A prática de caminhar, que ganhou popularidade com a meta de 10.000 passos diários, agora é revista por estudos recentes que indicam que 7.000 passos são suficientes para melhorar a saúde. Essa nova recomendação surge após uma análise de 41 estudos que envolvem mais de 400 mil pessoas.
Os pesquisadores australianos descobriram que caminhar entre 2.000 e 6.000 passos já apresenta benefícios significativos, especialmente na redução da mortalidade por doenças cardíacas. O estudo revelou que o maior impacto ocorre entre 2.000 e 6.000 passos, com benefícios adicionais até 10.000 passos, mas em menor escala.

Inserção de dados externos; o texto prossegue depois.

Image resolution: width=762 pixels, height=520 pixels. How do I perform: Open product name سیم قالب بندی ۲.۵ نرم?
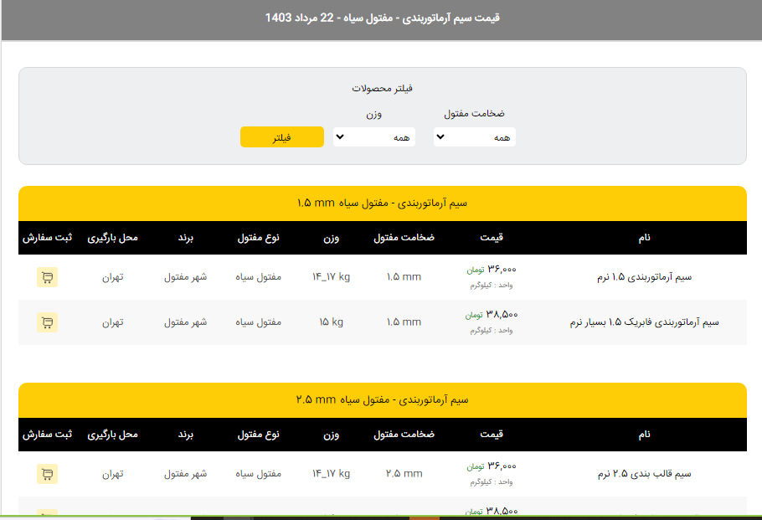[x=644, y=474]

A revisão sistemática sugere que quem já caminha 10.000 passos não deve reduzir, enquanto aqueles que caminham menos de 2.000 passos devem aumentar para 7.000. A velocidade da caminhada não mostrou correlação significativa com os benefícios à saúde, indicando que o foco deve ser na quantidade de passos.
A caminhada, uma atividade física ancestral, é essencial para a saúde, especialmente em um mundo onde o sedentarismo é crescente. A nova meta de 7.000 passos pode facilitar a adesão à atividade física, tornando-a mais acessível e menos intimidadora para a população.